The Government of Canada has introduced legislation to establish the Canada Border Services Agency (CBSA).
“With the creation of the Canada Border Services Agency within the new portfolio of Public Safety and Emergency Preparedness, the Government of Canada is adopting an integrated approach to border management to facilitate the flow of people and goods while enhancing the safety and security of Canadians,” said the Honourable Anne McLellan, Deputy Prime Minister and Minister of Public Safety and Emergency Preparedness.
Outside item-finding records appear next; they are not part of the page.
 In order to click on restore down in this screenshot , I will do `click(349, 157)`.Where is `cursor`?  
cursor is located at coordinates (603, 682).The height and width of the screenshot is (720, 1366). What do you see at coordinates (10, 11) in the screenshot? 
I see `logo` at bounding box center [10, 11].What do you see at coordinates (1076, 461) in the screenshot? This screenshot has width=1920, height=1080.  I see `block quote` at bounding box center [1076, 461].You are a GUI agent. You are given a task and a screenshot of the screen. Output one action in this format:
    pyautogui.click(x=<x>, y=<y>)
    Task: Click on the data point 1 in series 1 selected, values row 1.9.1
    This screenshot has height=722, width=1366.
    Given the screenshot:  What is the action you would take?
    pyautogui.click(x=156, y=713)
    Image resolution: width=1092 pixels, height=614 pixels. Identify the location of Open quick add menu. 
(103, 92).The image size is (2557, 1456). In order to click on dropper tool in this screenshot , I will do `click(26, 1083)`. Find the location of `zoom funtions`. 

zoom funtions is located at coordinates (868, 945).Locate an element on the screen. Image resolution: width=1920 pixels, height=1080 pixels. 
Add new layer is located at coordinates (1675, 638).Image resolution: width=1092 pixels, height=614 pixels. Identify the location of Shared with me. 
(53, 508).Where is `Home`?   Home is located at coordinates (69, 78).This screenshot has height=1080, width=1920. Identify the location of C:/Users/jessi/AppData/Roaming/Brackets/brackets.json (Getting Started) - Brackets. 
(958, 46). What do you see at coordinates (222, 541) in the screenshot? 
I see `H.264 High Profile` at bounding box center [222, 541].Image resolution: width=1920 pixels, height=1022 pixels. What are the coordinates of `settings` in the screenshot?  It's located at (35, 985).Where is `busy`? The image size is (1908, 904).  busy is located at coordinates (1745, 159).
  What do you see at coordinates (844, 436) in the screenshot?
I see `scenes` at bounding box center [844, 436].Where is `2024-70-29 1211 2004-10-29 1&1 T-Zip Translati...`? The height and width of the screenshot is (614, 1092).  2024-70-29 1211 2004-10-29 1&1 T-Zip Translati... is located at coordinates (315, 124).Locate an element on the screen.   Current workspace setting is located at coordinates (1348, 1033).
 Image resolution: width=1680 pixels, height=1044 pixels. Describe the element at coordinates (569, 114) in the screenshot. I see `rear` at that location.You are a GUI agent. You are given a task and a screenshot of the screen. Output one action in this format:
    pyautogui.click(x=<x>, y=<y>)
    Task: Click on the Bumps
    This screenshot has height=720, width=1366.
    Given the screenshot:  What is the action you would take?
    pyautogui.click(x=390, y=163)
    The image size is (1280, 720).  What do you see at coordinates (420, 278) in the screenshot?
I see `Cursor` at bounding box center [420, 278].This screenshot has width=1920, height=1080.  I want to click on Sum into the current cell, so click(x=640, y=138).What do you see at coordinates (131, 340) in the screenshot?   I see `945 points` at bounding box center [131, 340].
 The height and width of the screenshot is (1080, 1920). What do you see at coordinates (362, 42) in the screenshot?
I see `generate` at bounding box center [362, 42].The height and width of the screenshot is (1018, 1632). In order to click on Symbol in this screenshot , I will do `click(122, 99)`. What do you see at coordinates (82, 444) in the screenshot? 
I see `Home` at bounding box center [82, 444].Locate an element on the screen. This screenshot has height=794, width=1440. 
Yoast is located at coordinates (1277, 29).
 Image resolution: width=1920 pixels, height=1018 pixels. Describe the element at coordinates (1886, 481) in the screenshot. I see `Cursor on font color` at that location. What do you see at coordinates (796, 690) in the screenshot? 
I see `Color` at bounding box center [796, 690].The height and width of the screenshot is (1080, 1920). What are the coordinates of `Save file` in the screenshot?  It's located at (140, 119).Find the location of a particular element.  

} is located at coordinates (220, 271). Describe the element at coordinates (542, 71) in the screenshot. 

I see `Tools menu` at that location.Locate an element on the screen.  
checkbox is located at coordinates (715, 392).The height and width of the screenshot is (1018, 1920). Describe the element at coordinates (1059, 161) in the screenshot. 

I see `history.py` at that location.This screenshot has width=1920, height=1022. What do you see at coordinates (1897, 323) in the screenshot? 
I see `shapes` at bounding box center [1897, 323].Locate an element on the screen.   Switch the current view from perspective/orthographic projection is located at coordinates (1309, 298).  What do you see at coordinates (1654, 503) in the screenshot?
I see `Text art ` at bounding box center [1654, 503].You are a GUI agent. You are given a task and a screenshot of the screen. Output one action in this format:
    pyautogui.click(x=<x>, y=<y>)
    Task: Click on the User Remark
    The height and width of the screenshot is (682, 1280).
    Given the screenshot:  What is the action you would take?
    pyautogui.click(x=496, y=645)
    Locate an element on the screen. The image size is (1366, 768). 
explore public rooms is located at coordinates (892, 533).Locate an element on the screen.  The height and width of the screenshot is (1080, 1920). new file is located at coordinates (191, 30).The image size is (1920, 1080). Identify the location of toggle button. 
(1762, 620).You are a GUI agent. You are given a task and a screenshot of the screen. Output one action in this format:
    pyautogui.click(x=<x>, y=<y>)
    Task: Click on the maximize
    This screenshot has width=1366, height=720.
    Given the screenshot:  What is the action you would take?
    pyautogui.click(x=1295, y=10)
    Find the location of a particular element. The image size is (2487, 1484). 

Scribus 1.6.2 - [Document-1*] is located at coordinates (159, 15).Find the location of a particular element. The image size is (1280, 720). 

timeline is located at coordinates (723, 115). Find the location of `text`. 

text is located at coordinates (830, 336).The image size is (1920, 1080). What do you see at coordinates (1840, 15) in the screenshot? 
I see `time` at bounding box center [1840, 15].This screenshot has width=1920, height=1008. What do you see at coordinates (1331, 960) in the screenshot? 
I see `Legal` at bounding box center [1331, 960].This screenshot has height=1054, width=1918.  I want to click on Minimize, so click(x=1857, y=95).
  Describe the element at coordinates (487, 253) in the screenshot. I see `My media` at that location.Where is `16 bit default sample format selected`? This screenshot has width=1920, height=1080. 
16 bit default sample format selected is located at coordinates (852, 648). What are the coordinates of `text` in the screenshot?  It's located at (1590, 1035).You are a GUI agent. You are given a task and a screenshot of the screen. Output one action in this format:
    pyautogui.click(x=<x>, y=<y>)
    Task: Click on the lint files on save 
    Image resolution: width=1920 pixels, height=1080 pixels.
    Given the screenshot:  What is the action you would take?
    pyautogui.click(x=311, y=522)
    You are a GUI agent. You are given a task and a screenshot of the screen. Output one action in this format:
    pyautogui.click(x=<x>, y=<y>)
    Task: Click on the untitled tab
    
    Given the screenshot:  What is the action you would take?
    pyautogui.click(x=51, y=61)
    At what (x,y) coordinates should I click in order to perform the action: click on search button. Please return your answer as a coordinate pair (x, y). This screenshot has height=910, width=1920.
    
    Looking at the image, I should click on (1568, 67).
The CBSA brings together key border security and intelligence functions previously carried out by three Government of Canada organizations. As an integrated border management agency, the CBSA facilitates legitimate cross-border traffic and supports economic development while stopping people and goods that pose a potential risk to Canada. Its role is to manage the nation’s borders by administering and enforcing approximately 90 domestic acts and regulations, as well as international agreements that govern trade and travel.
“The CBSA’s mission is to manage the access of people and goods to and from Canada to ensure the safety and economic prosperity of all Canadians,” added Minister McLellan. “To accomplish this goal, the CBSA works in close collaboration with its partners, both domestically and internationally.”
The CBSA is the first line of defence in managing the movement of people and goods into and out of Canada and, therefore, is an integral component of Canada’s National Security Policy. All people and goods entering Canada, whether by air, land or sea, must report to the CBSA at a port of entry. Operating at 1,369 service points across Canada and 39 locations abroad, the CBSA serves more than 170,000 commercial importers and approximately 92 million travelers each year.
With this Bill, the Government of Canada proposes to formally establish the CBSA as a corporate body and define its mandate, powers and authorities. The Bill’s key objective is to implement the Government’s decision of December 12, 2003, to create a border services agency. Establishing the CBSA as a legal entity is a government machinery change aimed at vesting in the CBSA the same powers and authorities that existed in the three legacy organizations (the Canada Customs and Revenue Agency, Citizenship and Immigration Canada, and the Canadian Food Inspection Agency). The Bill also includes consequential amendments to various statutes to reflect changes, which are generally of an administrative nature.